Lisinia is a project that boasts multiple aspects. One of them is its wildlife rehabilitation centre, where Sarica – a veterinary doctor by profession – himself works. “The animals that recover, we release back into the wild,” he says. “The ones that won’t make it in the wild get to continue living with us, unfortunately.”
“We donated the wildlife rehabilitation centre to the Ministry of Agriculture and Forestry’s General Directorate of Nature Protection and National Parks free of charge for 10 years upon inception,” he tells us at TRT World. “We’ve been taking care of all the expenses since 2005.” Nowadays, the contract with the directorate is renewed on a yearly basis.
“If you are wondering what wild animals have to do with living clean, well, they are the ones that are profoundly affected by dangerous chemicals. They don’t survive, they die en masse.”
Another aspect of the Lisinia project is its “zero chemical” production – it makes use of natural ingredients and environmentally-friendly agricultural applications. Sarica says harmful chemicals are widespread in agricultural pesticides and have serious side effects, nominally, cancer.
The centre’s founder is proud that Lisinia produces goods with ecological certificates, including food, drink and cosmetics. They try to encourage others to do the same, as well as to grow things that are often considered too complicated. “This year, we grew walnuts,” he says.
Lisinia also has a nature school on site, “one of the first open air nature schools in the world.” “We educate people about nature visually –– they learn by walking around,” he adds.

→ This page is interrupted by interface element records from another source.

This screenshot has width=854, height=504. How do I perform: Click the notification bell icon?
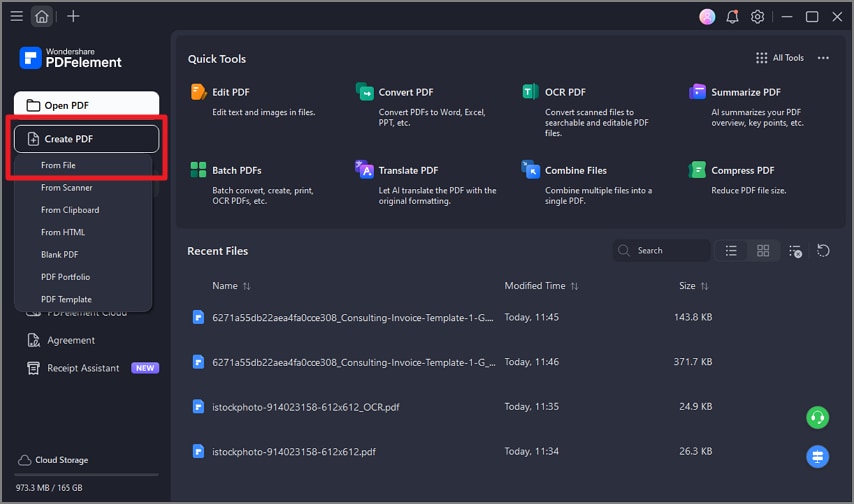pyautogui.click(x=733, y=17)
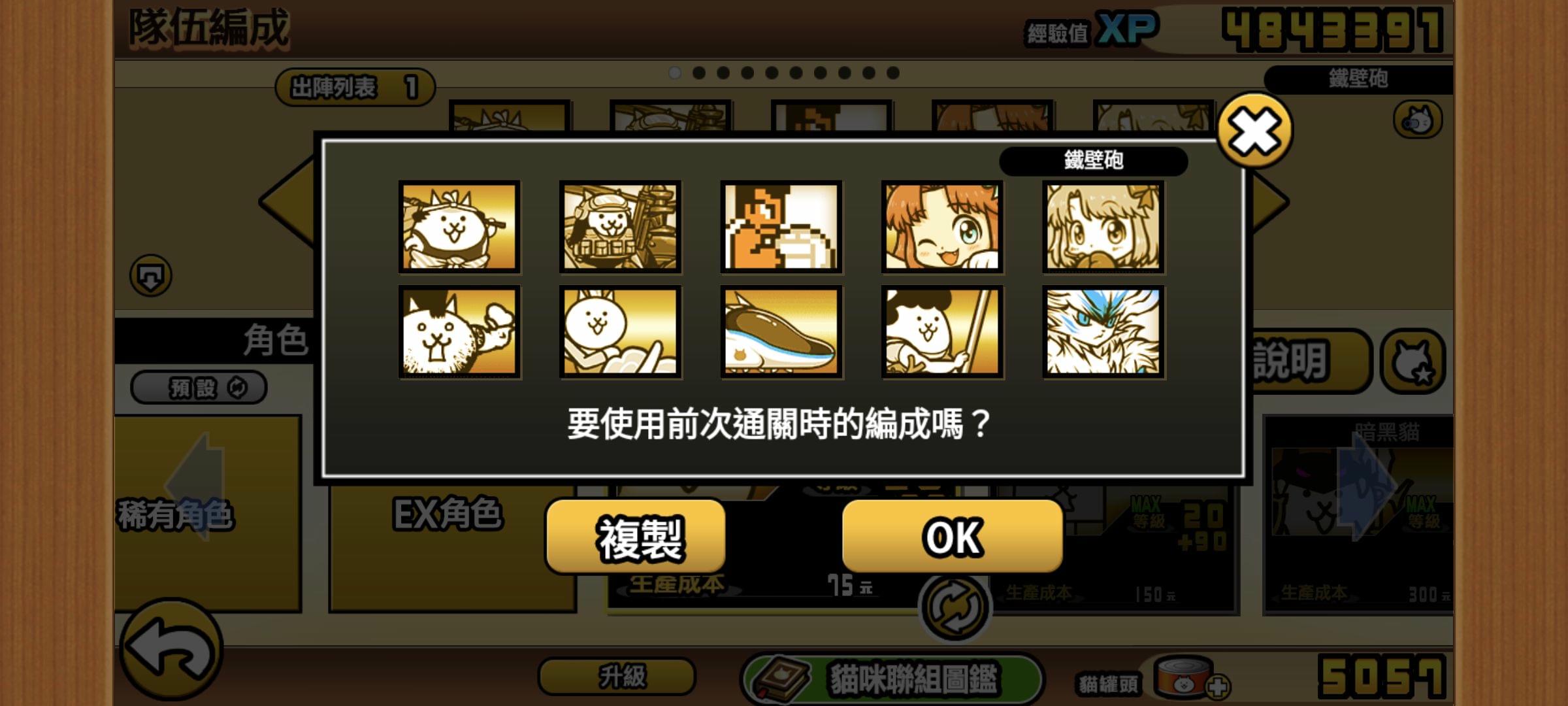Screen dimensions: 1568x706
Task: Click the cat cannon icon under 鐵壁砲
Action: tap(1417, 120)
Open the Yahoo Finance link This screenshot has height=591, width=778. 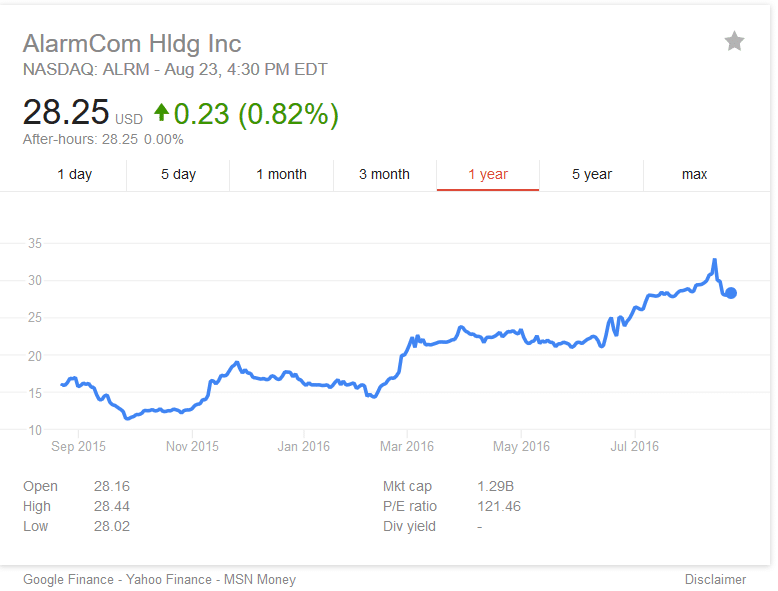169,580
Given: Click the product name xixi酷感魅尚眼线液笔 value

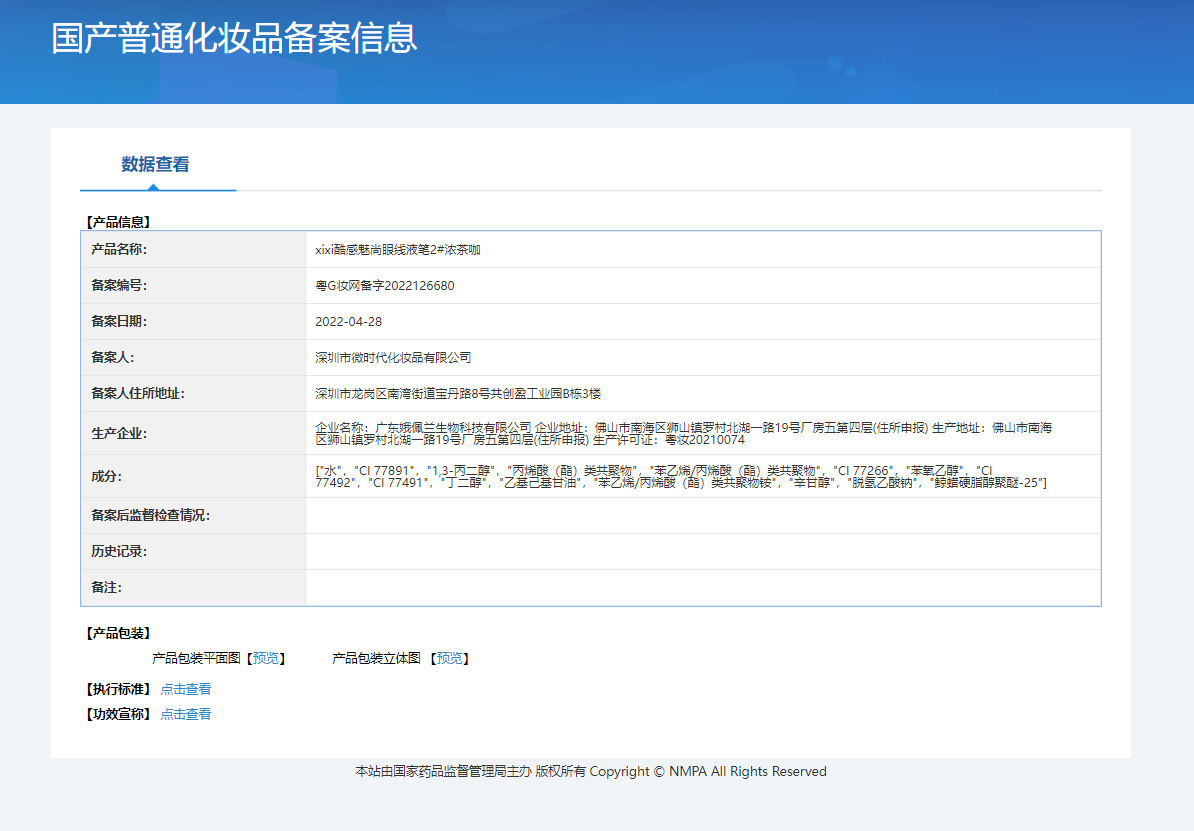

Sarica also stresses the importance of the volunteer project he has created. “Every year we have about one thousand volunteers from Turkey and beyond,” he tells TRT World. “Because of the pandemic, this year we have fewer people participating,” he adds.
Another aspect of Lisinia that brings Sarica great pride is its energy generation, for solar panels are used here to create a wealth of energy, or at least, all they need to run the centre smoothly and self-sufficiently.
There are towers at Lisinia, says Sarica, which help to visually showcase the reasons for cancer and its development –– it is to help protect people against harmful chemicals and the disease itself.
Water makes up the focus of another project. According to Sarica, its aim is to highlight water pollution and, crucially, the scarcity of it. For example, they are trying to save Burdur Lake which is succumbing to drought and drying up, but through it, their ambition is to teach the importance of potable water. Aromatic plants that are planted here, like lavender, oregano, sage, as well as others, are specifically chosen to demonstrate how some species can survive without constant irrigation.
Lisinia’s output is being sold locally, but exported, too. As an example of this, Sarica says that 40,000 bunches of lavender were sold to the Netherlands, and the essential oils of juniper, sage, lavender, oregano, rose and chamomile were almost all sold to Europe, Canada, Malaysia and Singapore. The pioneer is confident that sales will increase in the coming years.
Sarica believes in benefiting local farmers and the country. He works in an area of 3,000 decares, with five permanent employees who support him. There are day workers, too, although the exact number is unknown given to a constant fluctuation. All the while, he says he pays 12,000 days worth of labour per year. “Each daily wage is one person per day working,” he says.
“At the end of the day,” Sarica comments, “We are not concerned with financial enrichment. Our goal is to bring awareness to people about our causes.”